Ces attentats ont fait suite à un raid militaire israélien meurtrier en Cisjordanie occupée, suivi de tirs de roquettes de Gaza vers Israël et de frappes aériennes israéliennes de représailles.

Le président français Emmanuel Macron a exhorté ce dimanche 29 janvier Israéliens et Palestiniens à ne pas « alimenter l’engrenage de la violence » après les attentats perpétrés à Jérusalem-Est et la mort d’un Palestinien, tué par des gardes israéliens.

Lors d’un entretien téléphonique avec le Premier ministre Benjamin Netanyahu, « le président de la République a rappelé la nécessité pour tous d’éviter des mesures susceptibles d’alimenter l’engrenage de la violence », a indiqué l’Élysée dans un communiqué.

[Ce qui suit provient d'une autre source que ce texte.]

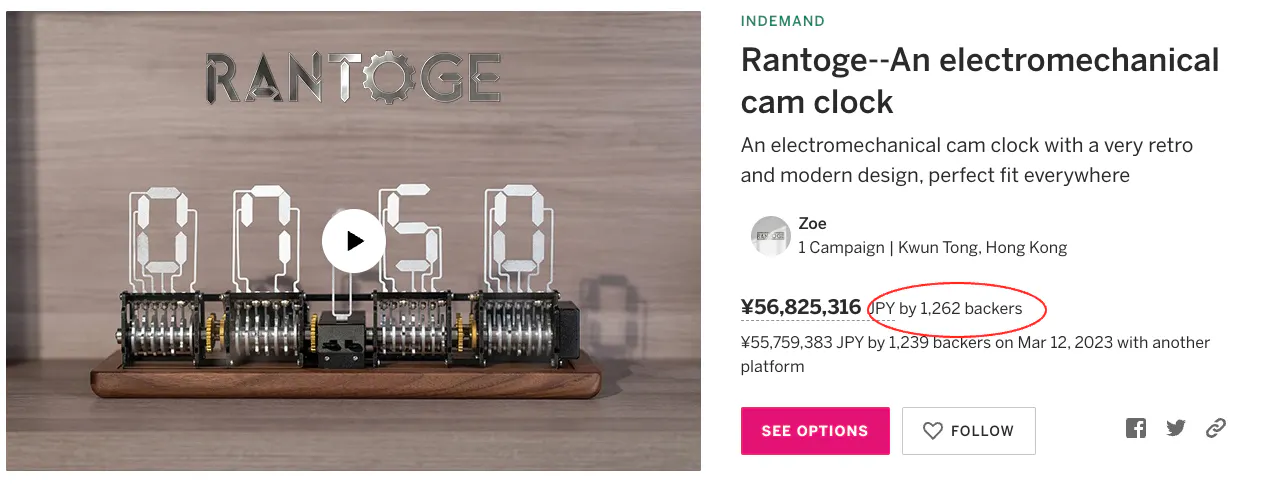Open campaigner name Zoe
1265x488 pixels.
[812, 224]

« Il a, une nouvelle fois, exprimé sa disponibilité à contribuer à la reprise du dialogue entre les Palestiniens et les Israéliens », a souligné la présidence française.

Un « attentat abject »

Le chef de l’État a présenté ses condoléances au peuple israélien pour « les victimes de l’attaque terroriste » dans laquelle sept personnes ont trouvé la mort vendredi près d’une synagogue à Jérusalem-est.

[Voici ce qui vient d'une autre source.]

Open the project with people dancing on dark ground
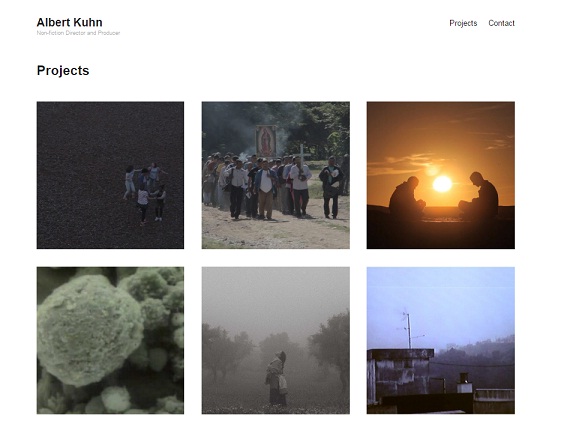561x448 pixels. pos(110,175)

Il a une nouvelle fois condamné cet « attentat abject », « fait part de la solidarité pleine et entière de la France avec Israël dans sa lutte contre le terrorisme » et répété « l’attachement indéfectible de la France à la sécurité » de ce pays.

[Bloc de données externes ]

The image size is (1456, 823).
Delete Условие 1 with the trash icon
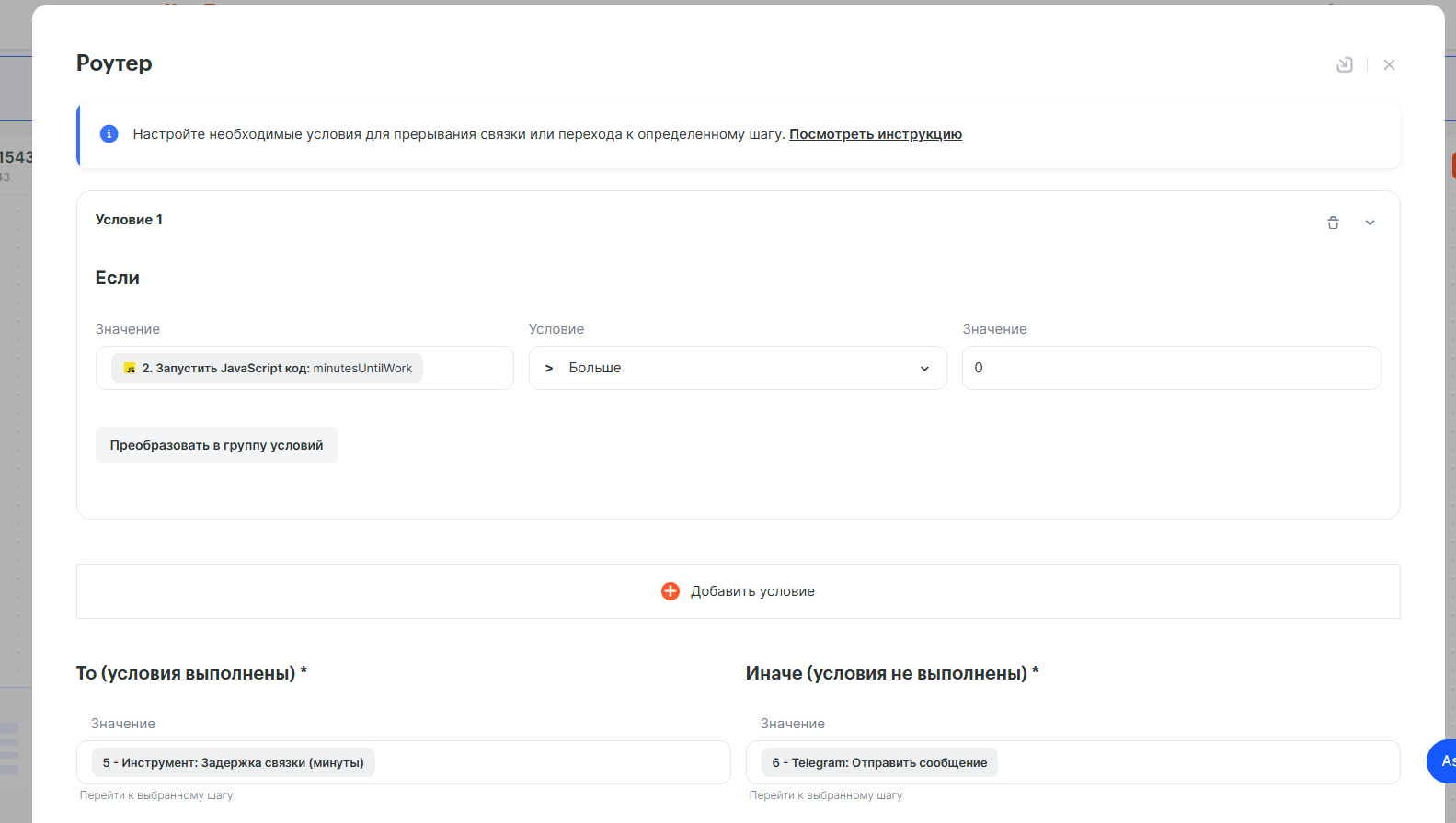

Samedi, un Palestinien de 13 ans a également blessé par balles deux Israéliens à Silwan, à deux pas des remparts de la Vieille Ville.

Une attaque en réponse à un raid israélien meurtrier

Benjamin Netanyahu a promis une réponse « forte » et « solide » au « terrorisme » après les deux attaques. Dimanche, des gardes israéliens ont aussi tué un Palestinien en Cisjordanie.

Les attentats perpétrés à Jérusalem-Est ont fait suite à un raid militaire israélien meurtrier jeudi en Cisjordanie occupée, suivi de tirs de roquettes de Gaza vers Israël et de frappes aériennes israéliennes de représailles.